◆ Dataset content:

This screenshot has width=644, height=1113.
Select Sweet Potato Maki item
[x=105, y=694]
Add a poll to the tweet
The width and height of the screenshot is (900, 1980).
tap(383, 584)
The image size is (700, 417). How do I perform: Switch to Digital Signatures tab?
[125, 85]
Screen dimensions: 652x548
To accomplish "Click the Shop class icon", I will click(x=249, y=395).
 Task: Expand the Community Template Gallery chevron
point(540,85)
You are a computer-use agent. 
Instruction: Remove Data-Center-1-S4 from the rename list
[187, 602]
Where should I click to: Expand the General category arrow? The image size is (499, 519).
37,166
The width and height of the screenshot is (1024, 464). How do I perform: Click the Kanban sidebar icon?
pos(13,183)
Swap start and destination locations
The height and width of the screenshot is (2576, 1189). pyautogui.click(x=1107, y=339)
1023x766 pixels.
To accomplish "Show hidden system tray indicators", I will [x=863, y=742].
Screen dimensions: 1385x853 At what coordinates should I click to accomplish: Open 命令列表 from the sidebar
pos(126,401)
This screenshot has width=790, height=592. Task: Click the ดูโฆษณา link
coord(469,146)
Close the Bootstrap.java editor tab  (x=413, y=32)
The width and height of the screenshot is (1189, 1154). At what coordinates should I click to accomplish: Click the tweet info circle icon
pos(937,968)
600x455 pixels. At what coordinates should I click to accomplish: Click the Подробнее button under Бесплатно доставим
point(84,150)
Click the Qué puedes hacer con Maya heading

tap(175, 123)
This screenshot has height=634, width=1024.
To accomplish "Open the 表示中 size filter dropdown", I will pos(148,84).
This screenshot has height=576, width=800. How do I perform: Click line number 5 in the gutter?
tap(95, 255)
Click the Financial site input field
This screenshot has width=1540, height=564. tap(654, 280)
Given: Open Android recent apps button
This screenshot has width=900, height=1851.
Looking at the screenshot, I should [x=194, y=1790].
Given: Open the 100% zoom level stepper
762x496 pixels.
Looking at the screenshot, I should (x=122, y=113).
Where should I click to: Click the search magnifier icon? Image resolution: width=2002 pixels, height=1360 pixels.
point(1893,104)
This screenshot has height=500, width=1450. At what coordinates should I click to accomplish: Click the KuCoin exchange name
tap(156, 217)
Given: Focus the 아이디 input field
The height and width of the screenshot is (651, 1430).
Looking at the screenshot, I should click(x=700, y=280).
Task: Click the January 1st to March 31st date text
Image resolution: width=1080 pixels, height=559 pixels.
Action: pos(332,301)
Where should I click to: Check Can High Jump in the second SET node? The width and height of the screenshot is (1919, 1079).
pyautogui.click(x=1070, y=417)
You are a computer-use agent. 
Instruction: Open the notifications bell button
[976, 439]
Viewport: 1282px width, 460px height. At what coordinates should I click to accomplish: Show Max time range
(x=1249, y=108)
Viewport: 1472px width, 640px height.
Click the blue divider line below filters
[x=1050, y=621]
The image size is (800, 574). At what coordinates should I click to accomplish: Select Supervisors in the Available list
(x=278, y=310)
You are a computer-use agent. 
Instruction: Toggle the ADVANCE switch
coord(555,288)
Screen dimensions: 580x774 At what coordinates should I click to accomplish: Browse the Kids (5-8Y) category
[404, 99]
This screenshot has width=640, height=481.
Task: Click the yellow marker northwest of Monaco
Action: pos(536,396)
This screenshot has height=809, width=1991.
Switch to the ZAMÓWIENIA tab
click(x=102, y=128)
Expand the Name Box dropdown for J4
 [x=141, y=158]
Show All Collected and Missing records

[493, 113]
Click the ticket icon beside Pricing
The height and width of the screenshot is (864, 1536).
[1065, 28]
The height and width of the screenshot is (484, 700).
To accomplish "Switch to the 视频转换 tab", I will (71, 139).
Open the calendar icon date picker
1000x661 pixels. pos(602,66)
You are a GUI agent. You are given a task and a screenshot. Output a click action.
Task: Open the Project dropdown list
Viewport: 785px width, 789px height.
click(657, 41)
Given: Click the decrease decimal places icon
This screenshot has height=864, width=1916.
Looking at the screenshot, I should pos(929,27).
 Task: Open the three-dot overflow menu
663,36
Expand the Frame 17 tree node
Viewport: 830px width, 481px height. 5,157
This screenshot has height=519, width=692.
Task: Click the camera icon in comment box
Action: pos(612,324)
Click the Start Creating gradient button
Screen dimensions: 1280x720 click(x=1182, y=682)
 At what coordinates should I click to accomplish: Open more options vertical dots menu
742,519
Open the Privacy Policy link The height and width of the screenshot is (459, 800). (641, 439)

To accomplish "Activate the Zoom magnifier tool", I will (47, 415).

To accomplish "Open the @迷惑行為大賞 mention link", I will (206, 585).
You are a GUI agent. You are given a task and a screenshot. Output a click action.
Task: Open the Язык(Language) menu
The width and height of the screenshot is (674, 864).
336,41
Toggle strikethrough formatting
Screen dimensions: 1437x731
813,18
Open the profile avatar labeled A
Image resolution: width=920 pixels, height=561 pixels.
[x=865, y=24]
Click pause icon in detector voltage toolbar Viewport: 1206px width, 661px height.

◆ Work to be completed: Return exactly the line that contains "Screen dimensions: 1437x731" and every line after it, through the last line of the records.

◆ Reply:
Screen dimensions: 1437x731
813,18
Open the profile avatar labeled A
Image resolution: width=920 pixels, height=561 pixels.
[x=865, y=24]
Click pause icon in detector voltage toolbar Viewport: 1206px width, 661px height.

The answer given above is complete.